Exercise materials:
════════

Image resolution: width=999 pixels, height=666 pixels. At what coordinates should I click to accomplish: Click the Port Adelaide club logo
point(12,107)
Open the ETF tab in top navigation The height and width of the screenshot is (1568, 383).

════════

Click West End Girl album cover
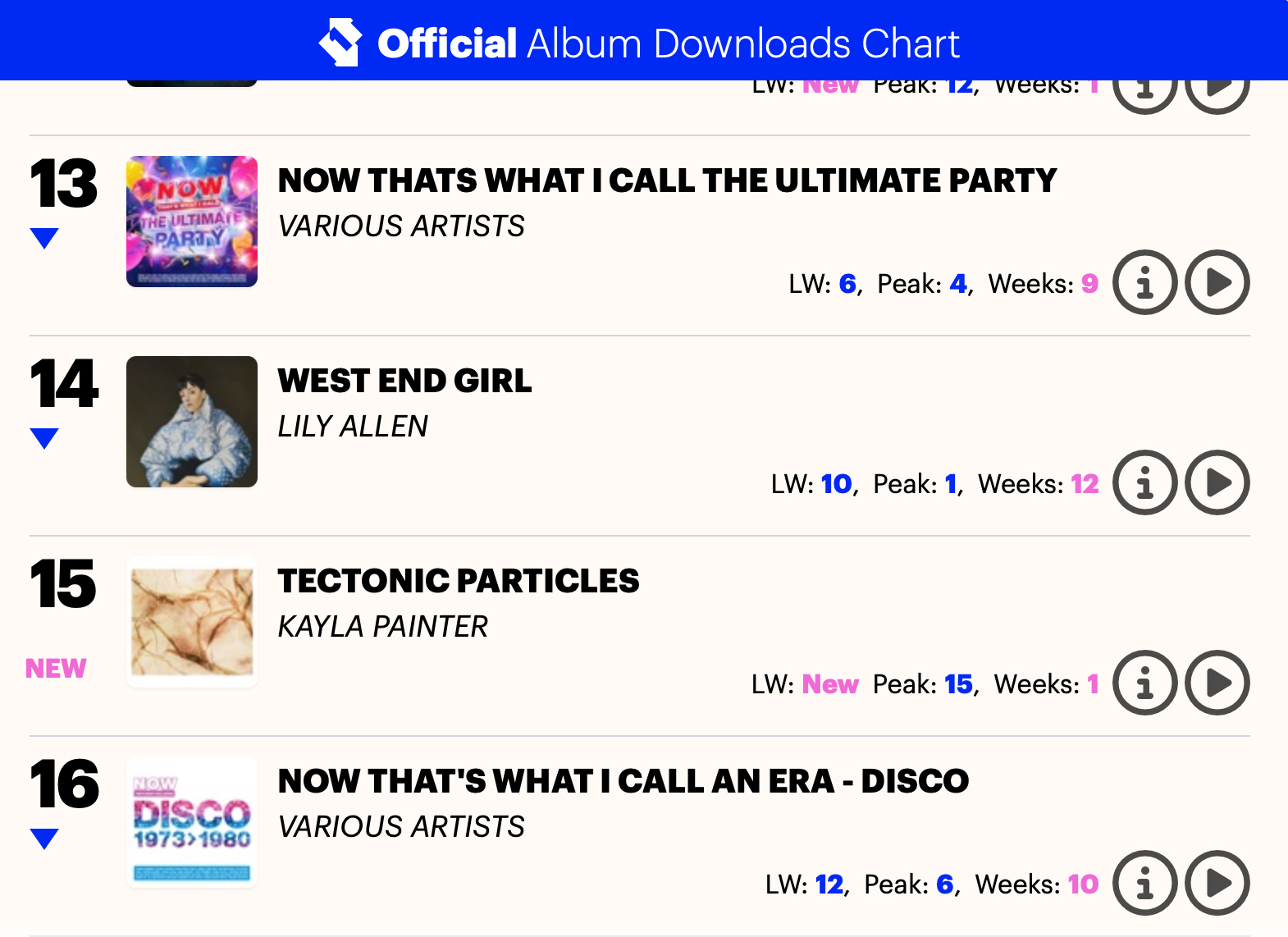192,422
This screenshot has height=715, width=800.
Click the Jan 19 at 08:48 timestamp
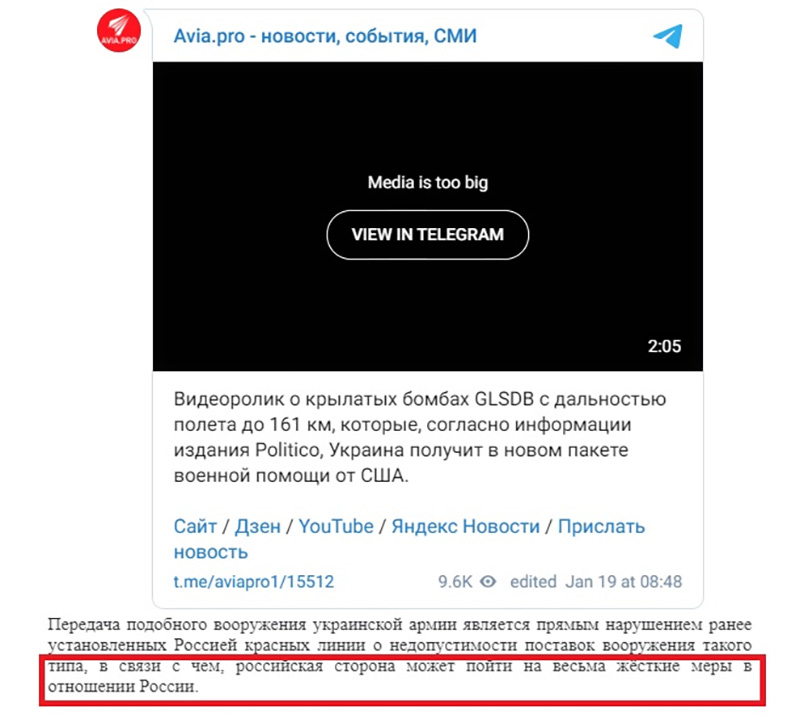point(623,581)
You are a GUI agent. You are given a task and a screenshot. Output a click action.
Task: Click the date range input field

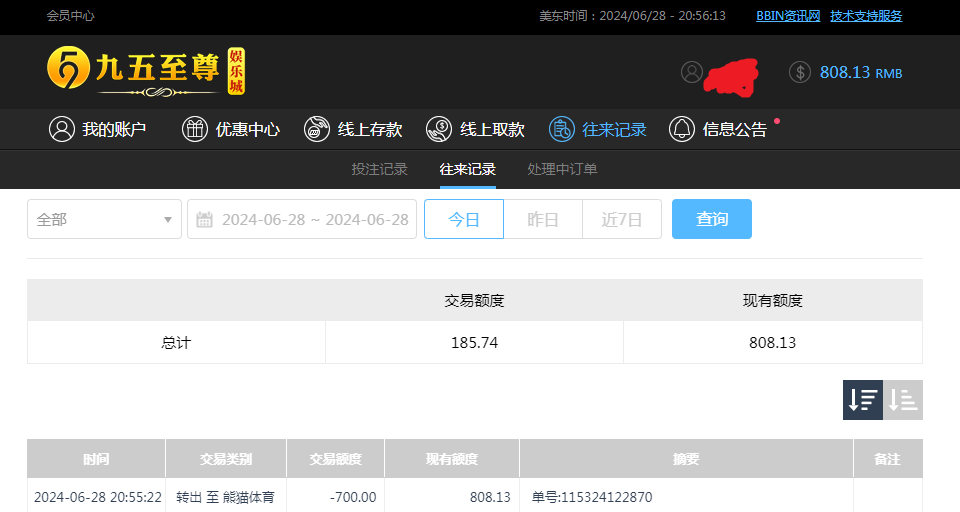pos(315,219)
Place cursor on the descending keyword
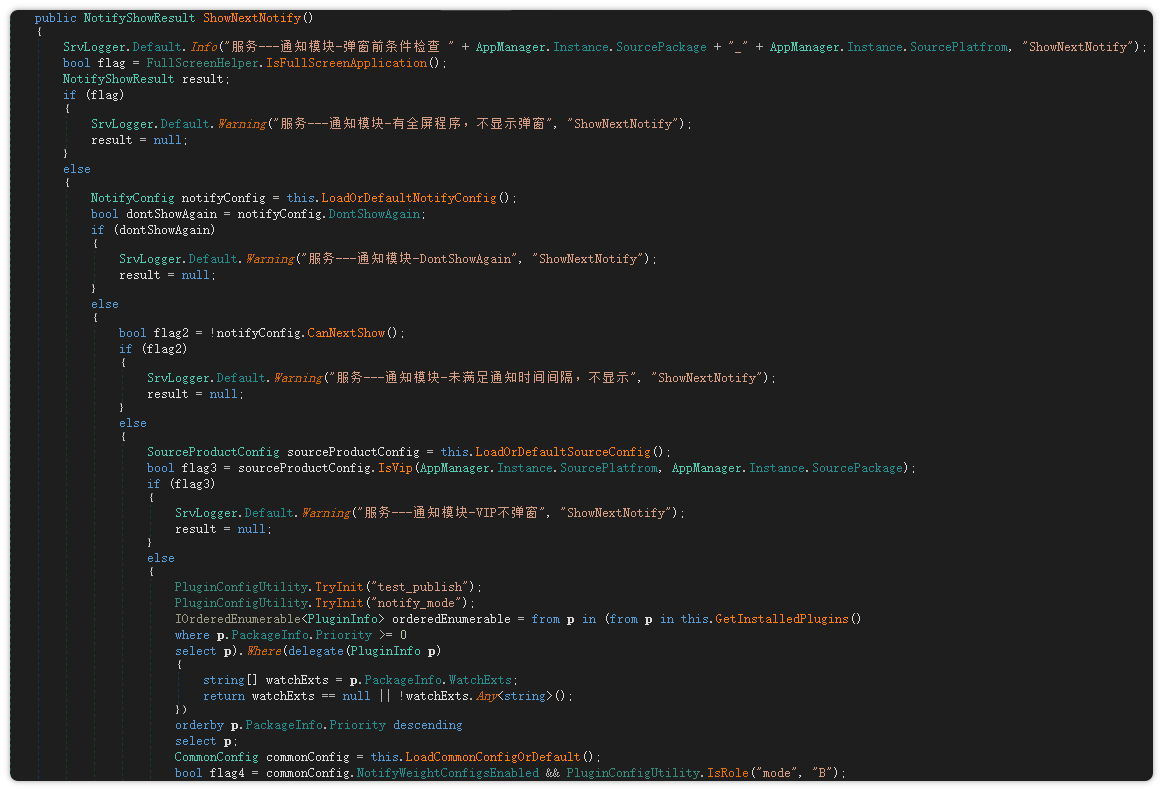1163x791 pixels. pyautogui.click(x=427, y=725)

════════

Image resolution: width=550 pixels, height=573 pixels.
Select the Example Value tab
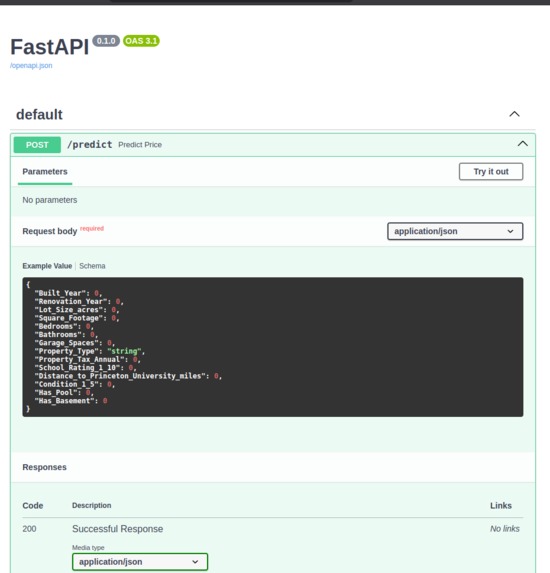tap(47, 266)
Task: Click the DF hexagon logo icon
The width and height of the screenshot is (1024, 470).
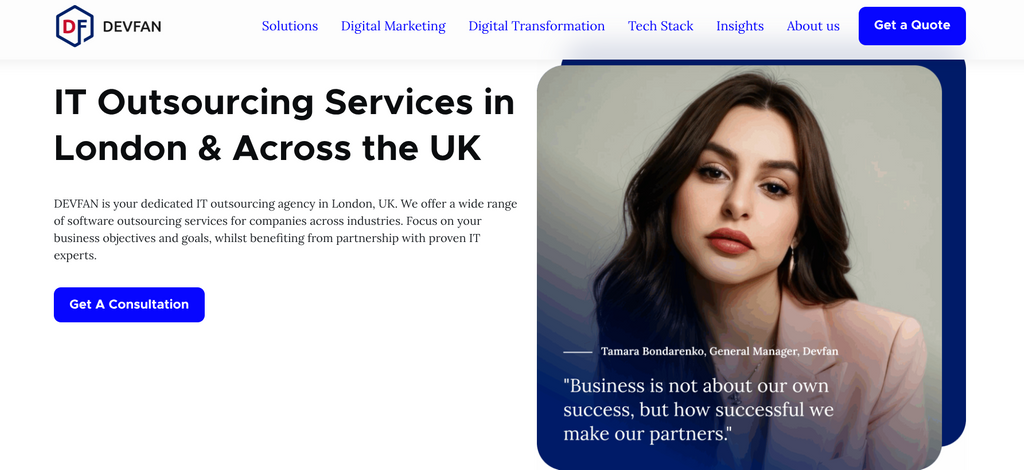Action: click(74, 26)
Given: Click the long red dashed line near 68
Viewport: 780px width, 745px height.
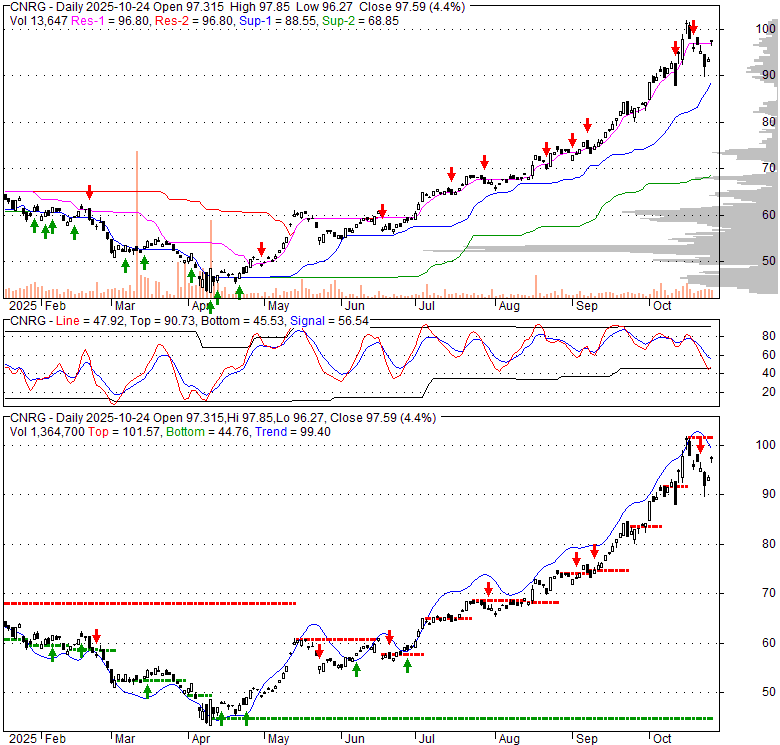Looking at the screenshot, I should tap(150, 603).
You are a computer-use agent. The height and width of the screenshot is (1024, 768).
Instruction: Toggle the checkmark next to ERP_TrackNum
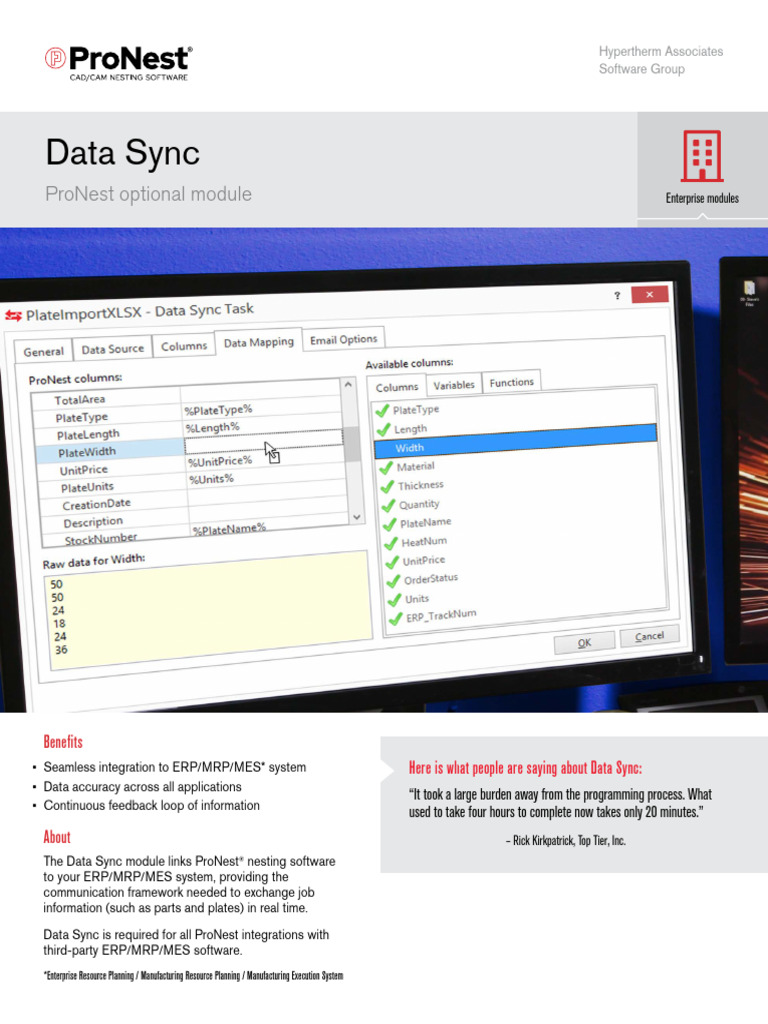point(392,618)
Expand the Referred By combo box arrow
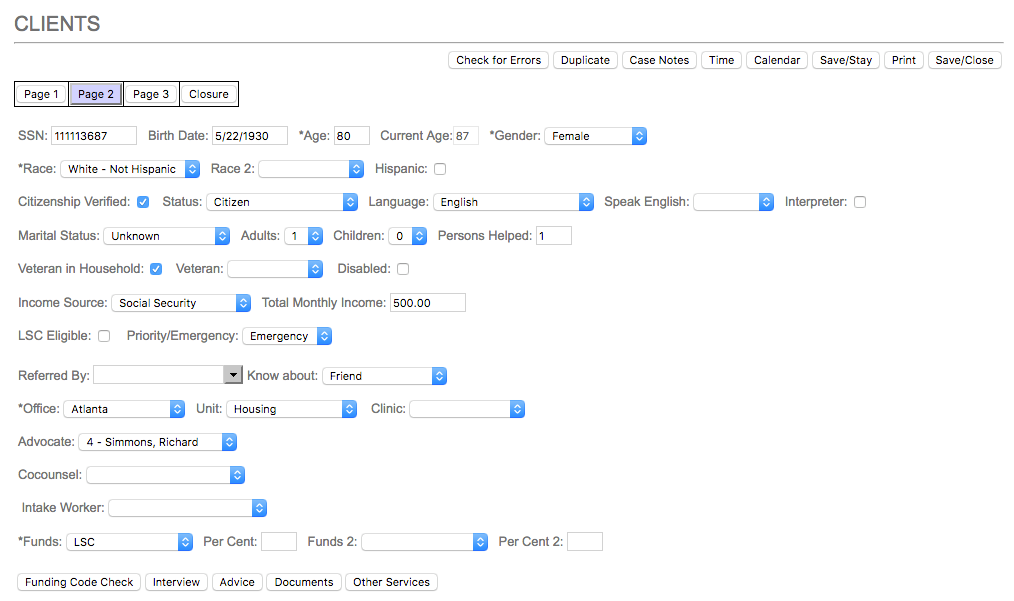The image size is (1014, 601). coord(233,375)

════════

Problem to solve:
Only the lines above from the one with "Image resolution: width=999" up to and including the one with "Open the ETF" should be repeated, exactly as written.

Answer to this task:
Image resolution: width=999 pixels, height=666 pixels. At what coordinates should I click to accomplish: Click the Port Adelaide club logo
point(12,107)
Open the ETF tab in top navigation The height and width of the screenshot is (1568, 383).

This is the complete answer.